When you ask private equity executives about the financial crisis, they are quick to tell you that it wasn’t their fault. And that they didn’t receive a bailout. The first part is undeniably true. Private equity firms didn’t originate subprime mortgages, nor did they teeter on the brink of self-induced insolvency. The second part is a bit more complicated, and it’s only getting more so as the Federal Reserve orchestrates a rise in long-term interest rates.

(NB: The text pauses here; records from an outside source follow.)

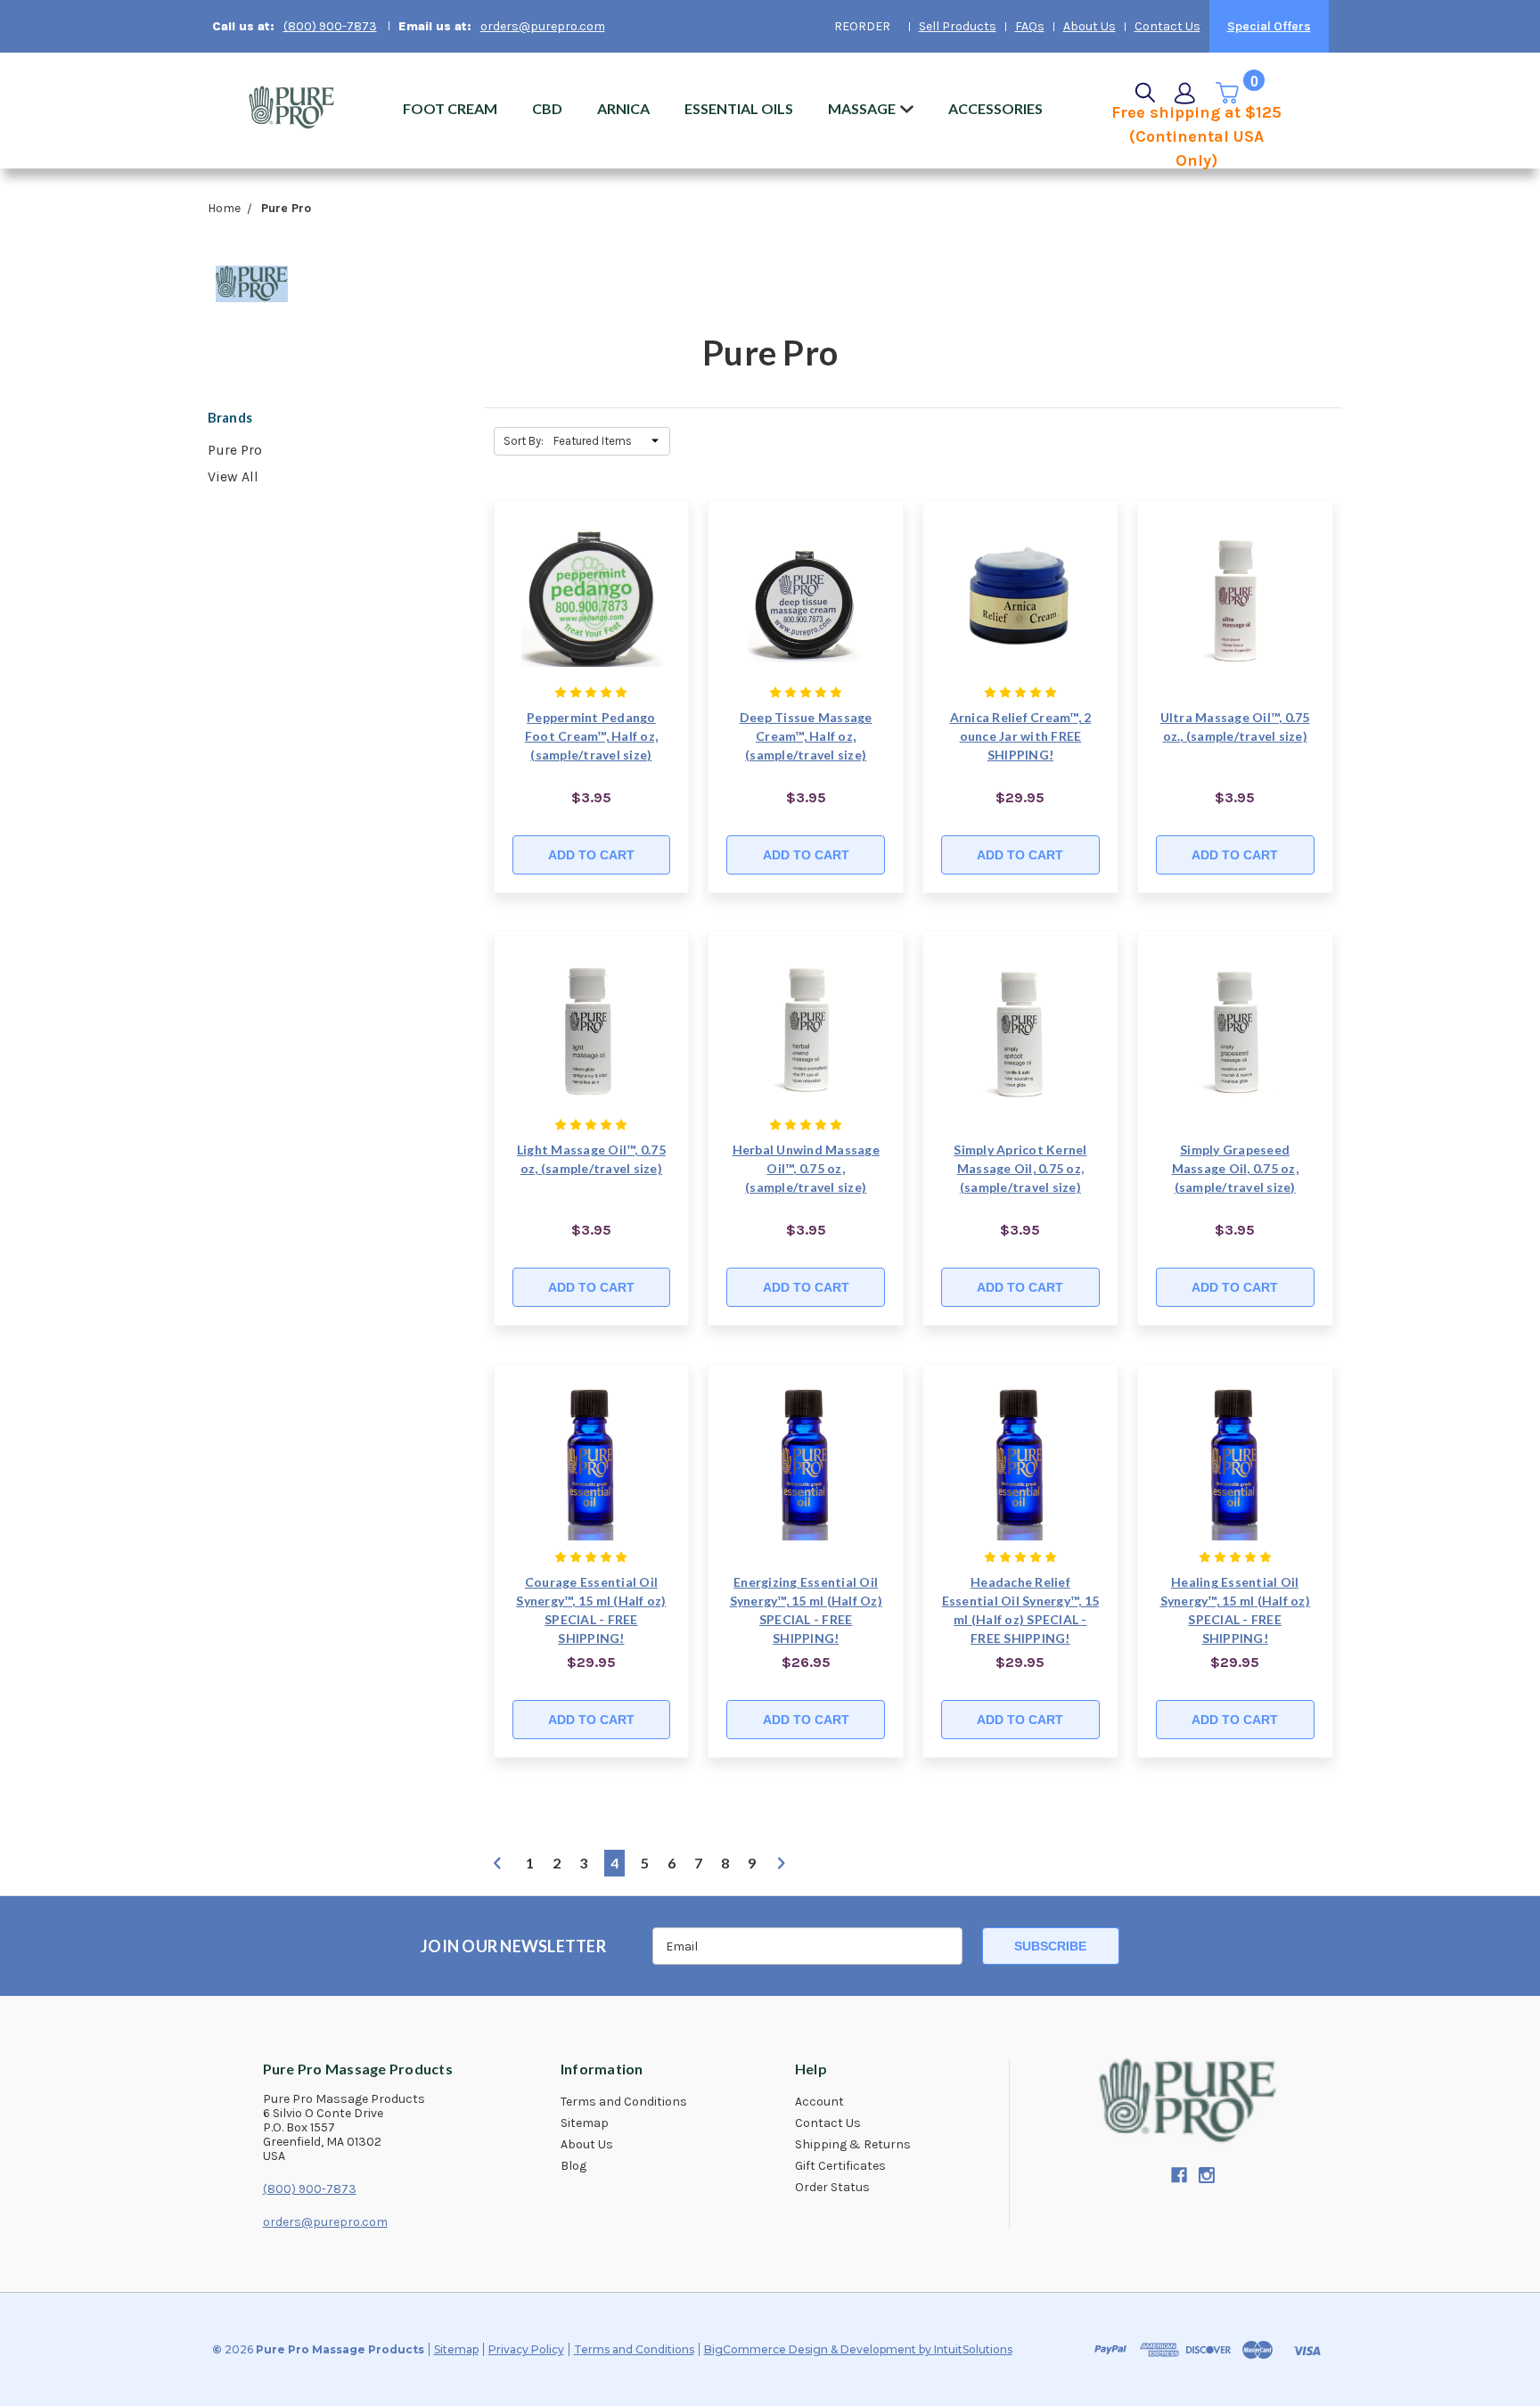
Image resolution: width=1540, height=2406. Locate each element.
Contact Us (1167, 26)
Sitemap (585, 2123)
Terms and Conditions (624, 2102)
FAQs (1029, 26)
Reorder (862, 26)
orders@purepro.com (542, 26)
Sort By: (524, 441)
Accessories (995, 108)
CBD (547, 108)
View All (233, 476)
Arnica (623, 108)
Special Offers (1269, 26)
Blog (573, 2166)
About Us (1089, 26)
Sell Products (957, 26)
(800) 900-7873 (330, 26)
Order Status (832, 2187)
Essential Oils (738, 108)
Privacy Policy (526, 2349)
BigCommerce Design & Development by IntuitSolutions (858, 2349)
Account (819, 2102)
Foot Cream (450, 108)
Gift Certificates (840, 2166)
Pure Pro (235, 449)
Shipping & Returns (853, 2145)
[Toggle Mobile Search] (1144, 93)
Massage (862, 108)
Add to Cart (591, 855)
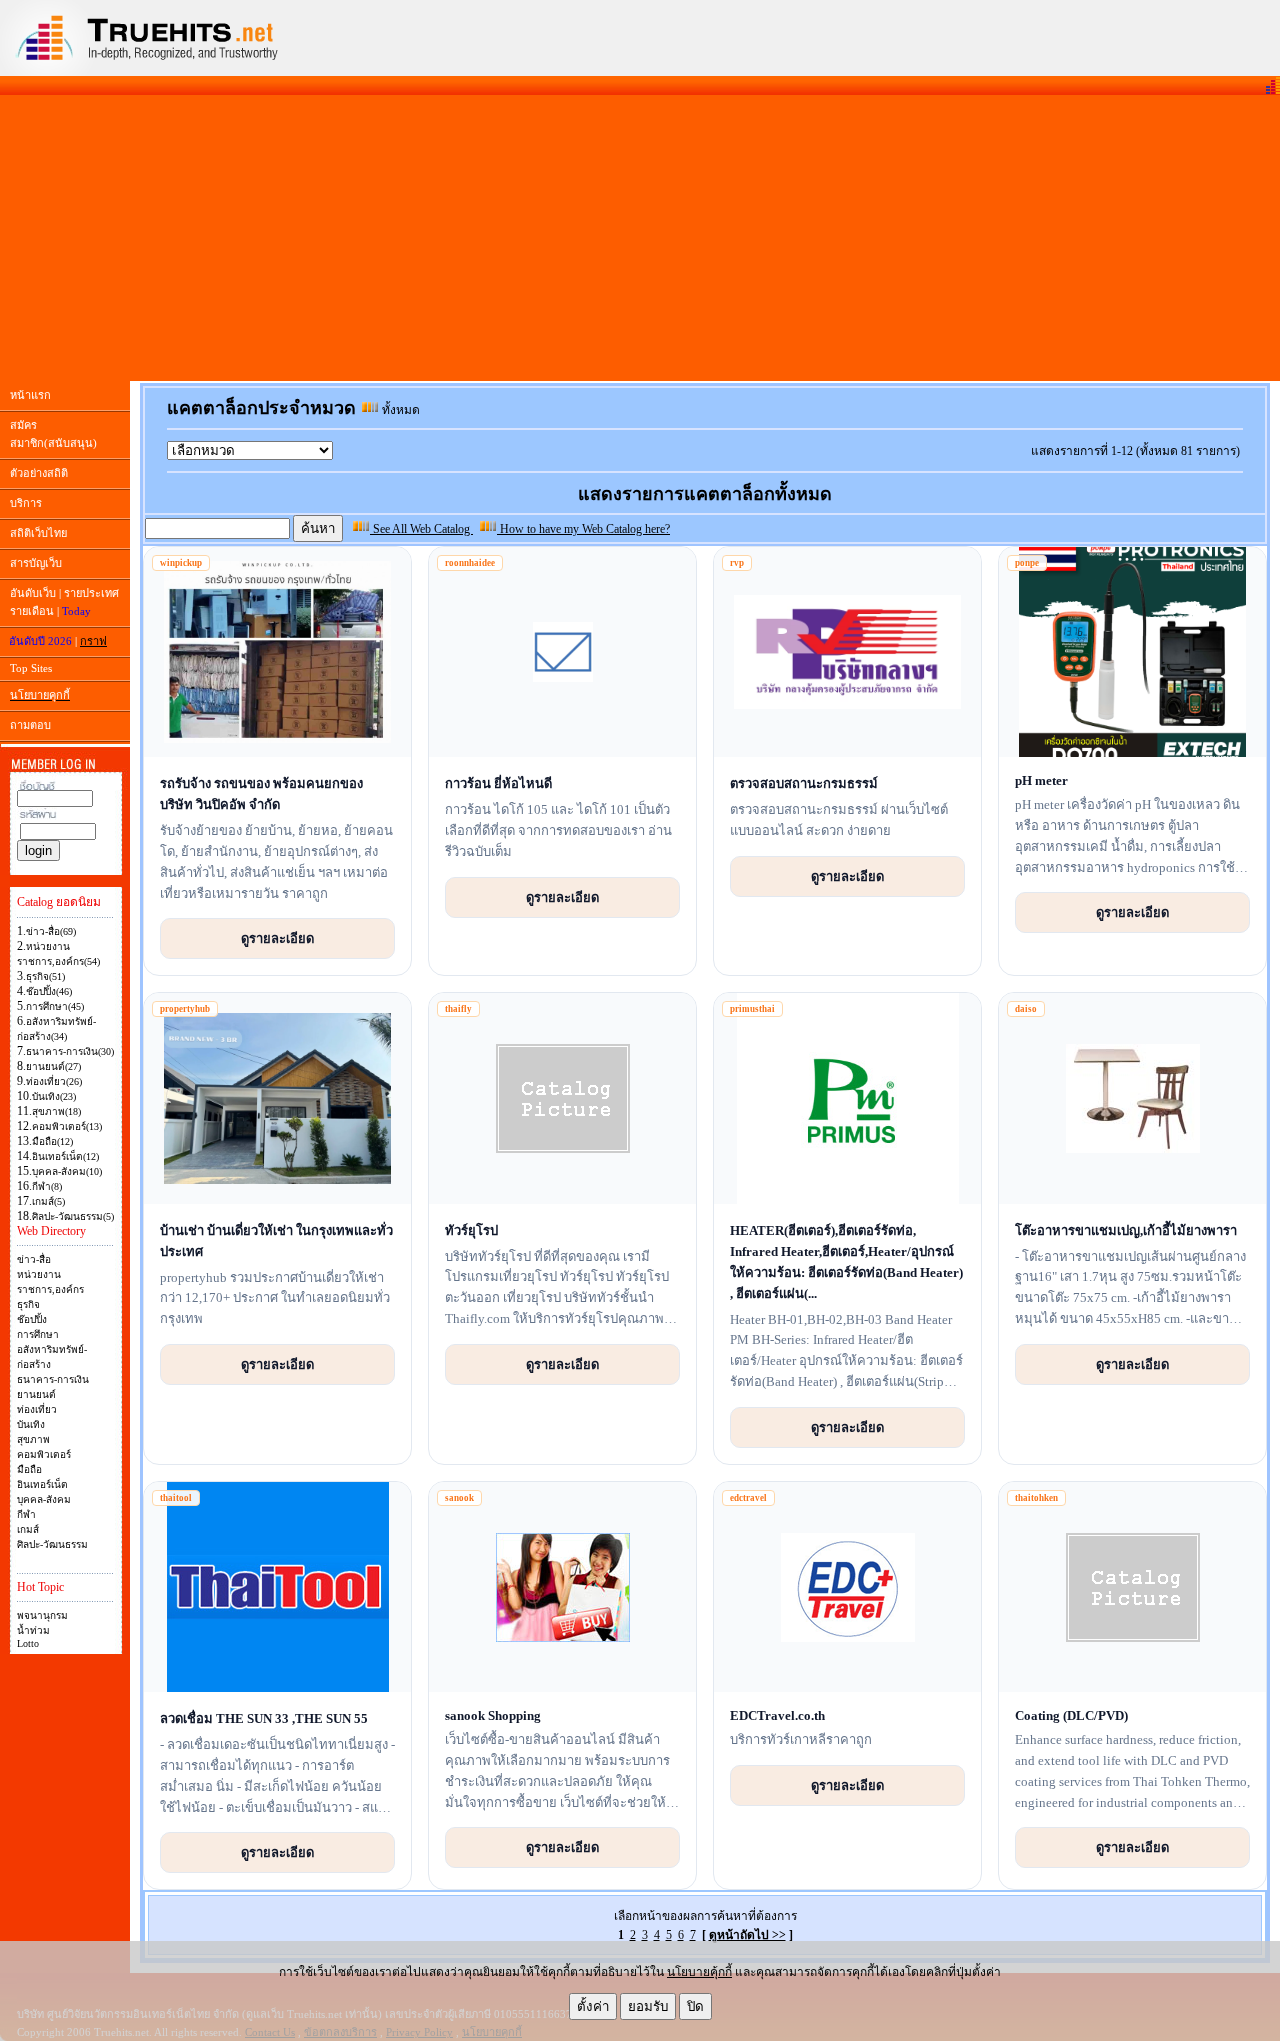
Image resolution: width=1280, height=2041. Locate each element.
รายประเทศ (91, 593)
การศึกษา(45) (55, 1006)
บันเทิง (31, 1424)
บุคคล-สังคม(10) (67, 1171)
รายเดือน (32, 611)
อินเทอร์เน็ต (42, 1484)
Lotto (28, 1643)
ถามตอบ (30, 725)
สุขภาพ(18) (56, 1111)
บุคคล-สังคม (44, 1499)
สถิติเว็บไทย (38, 533)
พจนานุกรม (42, 1615)
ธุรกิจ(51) (45, 976)
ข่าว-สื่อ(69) (51, 931)
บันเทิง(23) (54, 1096)
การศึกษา (38, 1334)
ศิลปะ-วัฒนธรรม (52, 1544)
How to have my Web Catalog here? (583, 529)
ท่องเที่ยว (37, 1409)
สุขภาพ (33, 1439)
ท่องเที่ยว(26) (54, 1081)
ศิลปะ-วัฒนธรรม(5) (73, 1216)
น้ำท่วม (33, 1630)
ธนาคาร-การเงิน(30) (70, 1051)
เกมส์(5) (48, 1201)
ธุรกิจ (28, 1304)
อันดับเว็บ (33, 593)
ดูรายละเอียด (277, 938)
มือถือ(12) (52, 1141)
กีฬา (26, 1514)
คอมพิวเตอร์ (44, 1454)
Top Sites (31, 668)
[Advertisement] (640, 238)
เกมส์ (28, 1529)
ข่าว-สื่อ (34, 1259)
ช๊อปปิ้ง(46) (49, 991)
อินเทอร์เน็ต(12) (65, 1156)
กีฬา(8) (47, 1186)
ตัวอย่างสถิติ (39, 473)
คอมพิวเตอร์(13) (67, 1126)
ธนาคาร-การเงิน (53, 1379)
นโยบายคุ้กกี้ (699, 1972)
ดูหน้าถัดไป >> (747, 1935)
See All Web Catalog (421, 529)
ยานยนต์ (36, 1394)
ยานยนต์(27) (53, 1066)
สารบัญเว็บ (36, 563)
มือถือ (29, 1469)
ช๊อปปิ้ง (32, 1319)
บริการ (26, 503)
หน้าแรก (30, 395)
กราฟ (93, 641)
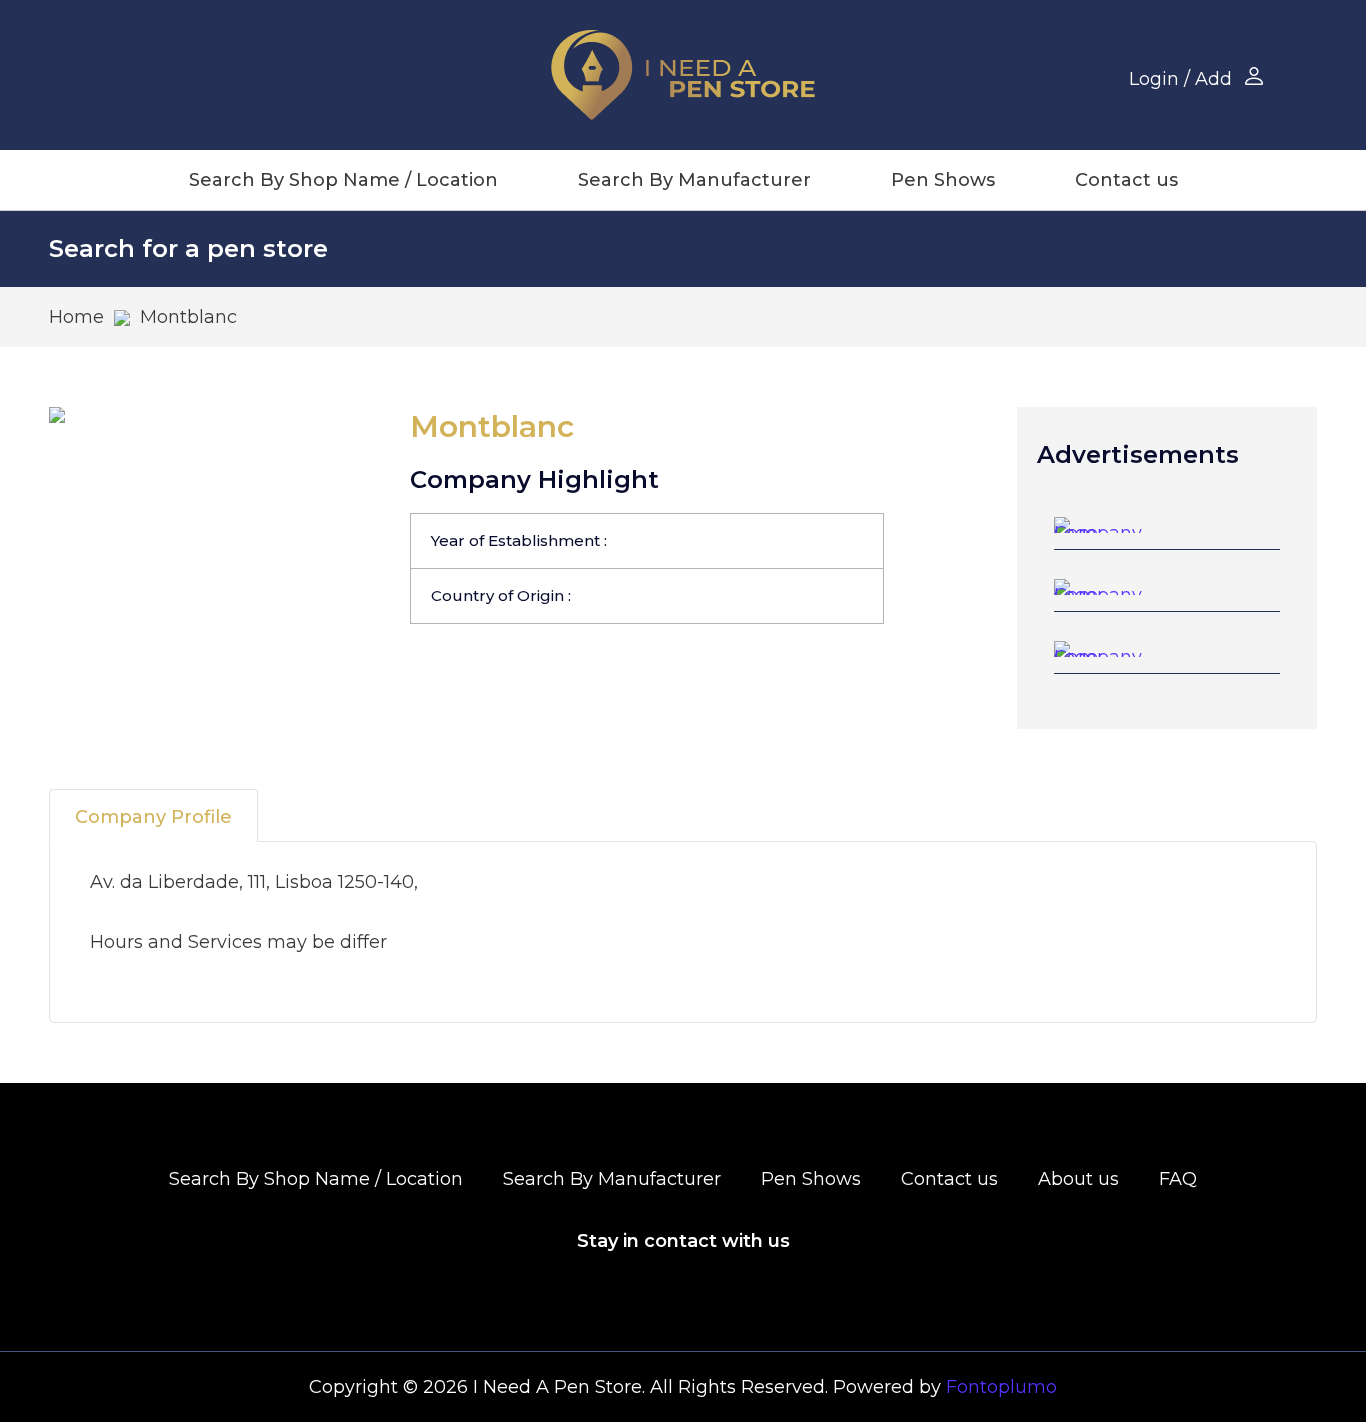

From 2005 to 2008, private equity loaded copious amounts of debt onto thousands of new acquisitions, without regard that even a mild economic downturn could make it nearly impossible for those companies to repay their loans. All that saved them when their hubris hit the fan was Ben Bernanke’s fondness for interest rate limbo, which caused investors to flock toward anything that might produce an actual yield. These alternatives included leveraged loans, enabling private equity firms to refinance portfolio companies that otherwise would have gone bust. So while the U.S. government never cut tangible checks to buyout shops like the Carlyle Group or KKR, its lax monetary policy allowed such organizations a reprieve from some of their worst pre-crisis excesses.

That’s the history, and it’s probably for the best. Many state pension funds, universities, and nonprofit foundations rely heavily on private equity returns, and a rash of bankruptcies could have had far-reaching consequences. The refinancing boom, however, has begun to wane ahead of the Fed’s steps to slowly increase interest rates. The question now is whether past is prologue, or if private equity will effectively avoid the need for another de facto bailout in the event of another downturn. I’m expecting the latter for three primary reasons:

First, private equity executives generally concede that they overpaid for companies prior to the financial crisis and that they were lucky to escape with their cuff links. But don’t take their word for it — just look at what has happened in new deal activity. Private equity firms are flush with cash — $325 billion in “dry powder” when 2013 began, according to Cambridge Associates — and banks are eager to lend. Despite ripe dealmaking conditions, however, private equity firms are on pace to do less than 50% of the business that they did in 2006 or 2007 (a figure that is slashed by half again when looking only at U.S. deals). The mitigating factor is price, with buyout pros saying that just because they can do deals doesn’t mean they should. That’s something we almost never heard before the crash. And when firms do buy new companies, they are doing so at purchase-price multiples that are significantly lower than in the last boom time.

Second, during the financial crisis, private equity firms weren’t able to either refinance existing deals (credit crunch) or do new ones (unwilling sellers, due to depressed valuations). This forced many investors to roll up their sleeves and help their CEOs with issues beyond the balance sheet. If and when the Fed tapers its bond-buying stimulus, thus raising interest rates, there will still be plenty of PE portfolio companies that either didn’t refinance in time or didn’t refinance enough. For them, all that operational practice should pay dividends.

Finally, private equity firms once could raise new funds with the ease of dunking a five-foot basket, but no longer. Prospective investors have expanded their due diligence, taken harder lines on fees, and proved more willing to cut bait with underperforming managers. It appears to be a foundational change rather than a cyclical one. The result has been that private equity firms have been forced to remember the best interests of their “customers” and the real risk of business drying up. It’s the sort of thing that makes a private equity executive think twice before cavalierly entering into a new deal, particularly a large one. A check on excess, if you will.

To be sure, there will be plenty of lousy private equity deals and failed funds in the future. That’s just the nature of any investment business. But the next downturn won’t be likely to require a government bailout — even an unofficial one.

This story is from the August 12, 2013 issue of Fortune.